New loans extended by Chinese banks posted their first decline since 2011 last year, underscoring weak demand for financing in the economy plagued by lingering deflation and a housing slump.
- Financial institutions offered 18.09 trillion yuan ($3.38 trillion) of new loans in 2024, according to data released by the People’s Bank of China on Tuesday, exceeding the median forecast of economists surveyed by Bloomberg. The total was lower than the previous year’s volume of 22.75 trillion yuan, representing the first annual drop in 13 years.
- Aggregate financing, a broad measure of credit, rose 32.26 trillion yuan, less than the 35.59 trillion yuan recorded in 2023, PBOC figures showed.

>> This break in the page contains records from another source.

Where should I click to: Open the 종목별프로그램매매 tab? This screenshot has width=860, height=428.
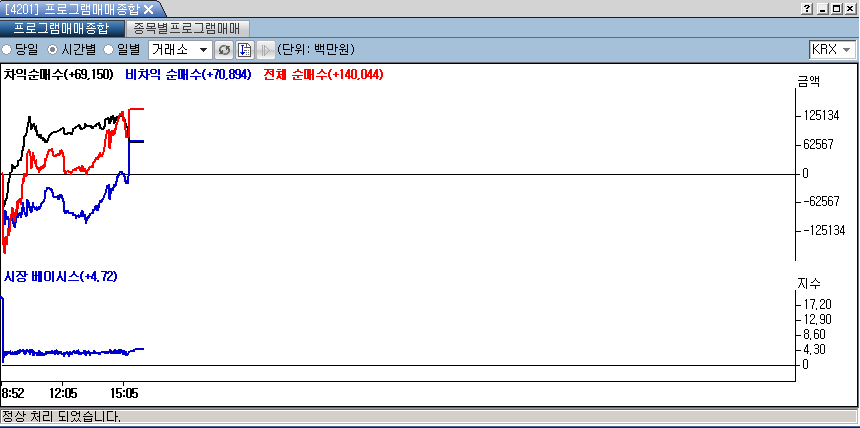[x=188, y=29]
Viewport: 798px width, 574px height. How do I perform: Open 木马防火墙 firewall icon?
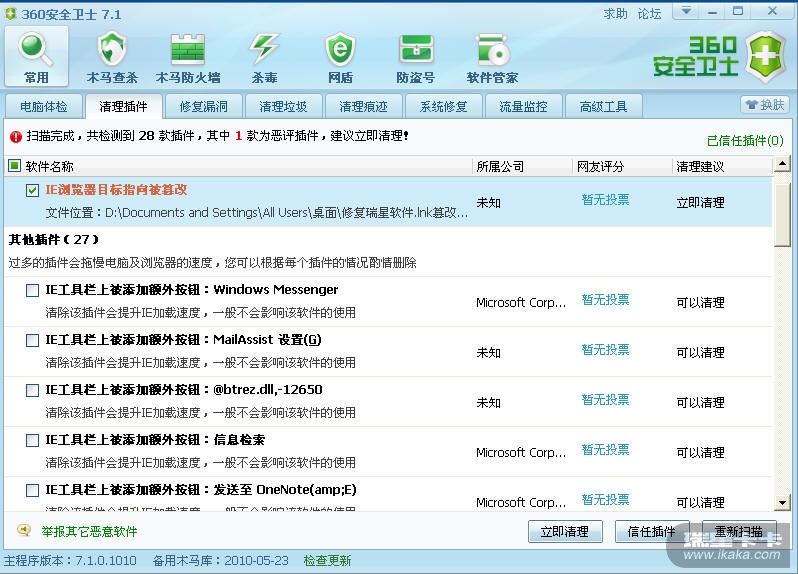tap(188, 56)
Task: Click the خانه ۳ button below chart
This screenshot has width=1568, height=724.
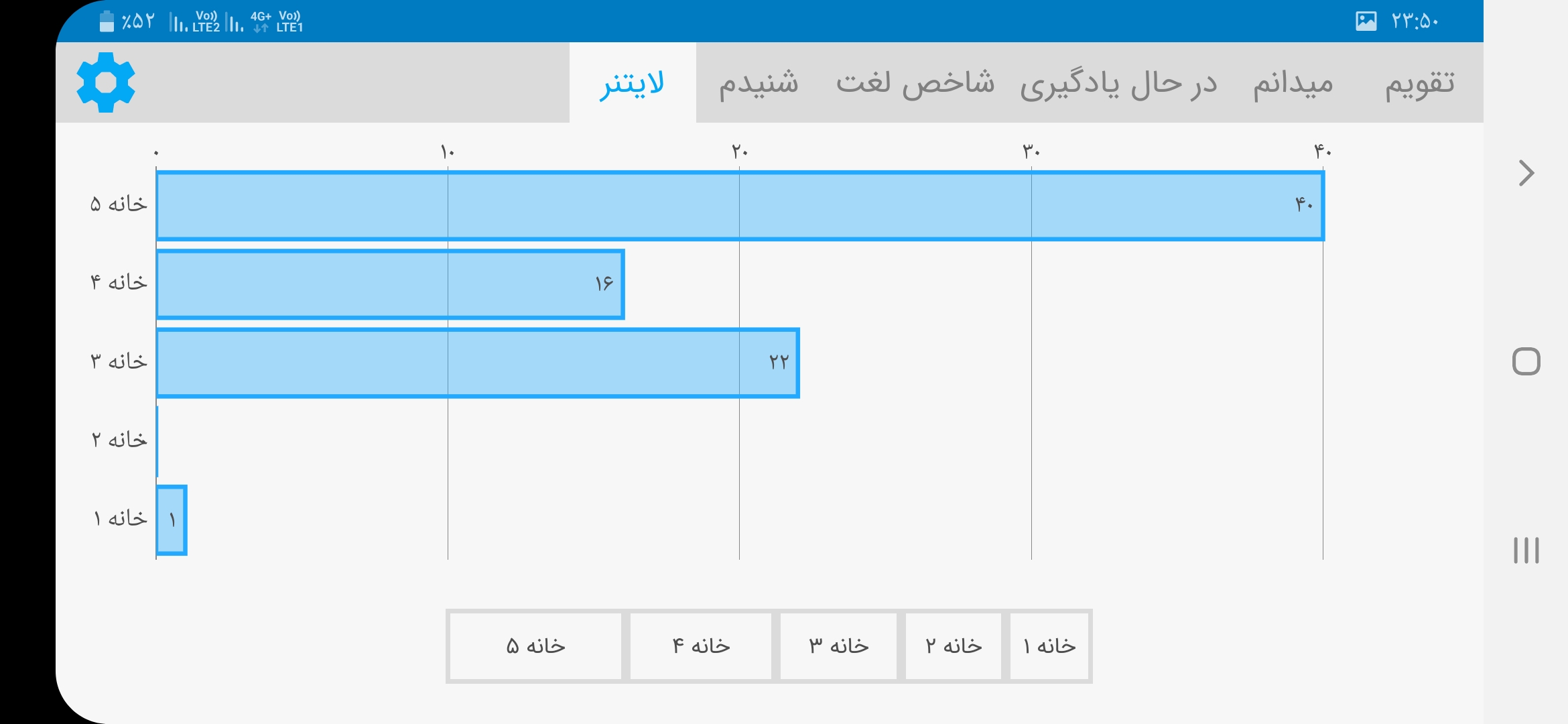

The median forecast was 31.56 trillion yuan.
Subdued borrowing demand from the household and corporate sectors drove the declines in credit numbers in 2024. While China’s economic momentum improved in recent months on the back of Beijing’s stimulus blitz, its growth prospects this year remain far from upbeat, hobbled by persistent deflation and with a trade war looming with the US.
In a sign of still battered confidence in the real estate market, medium- to long-term news loans to households — a key gauge of mortgage lending activity — were just 2.25 trillion yuan in 2024, the lowest since 2014.
Short-term new loans to residents, usually used for purposes such as shopping and investment in small businesses, came in at 473 billion yuan, slightly more than a quarter of the previous year’s total and the worst reading since 2008.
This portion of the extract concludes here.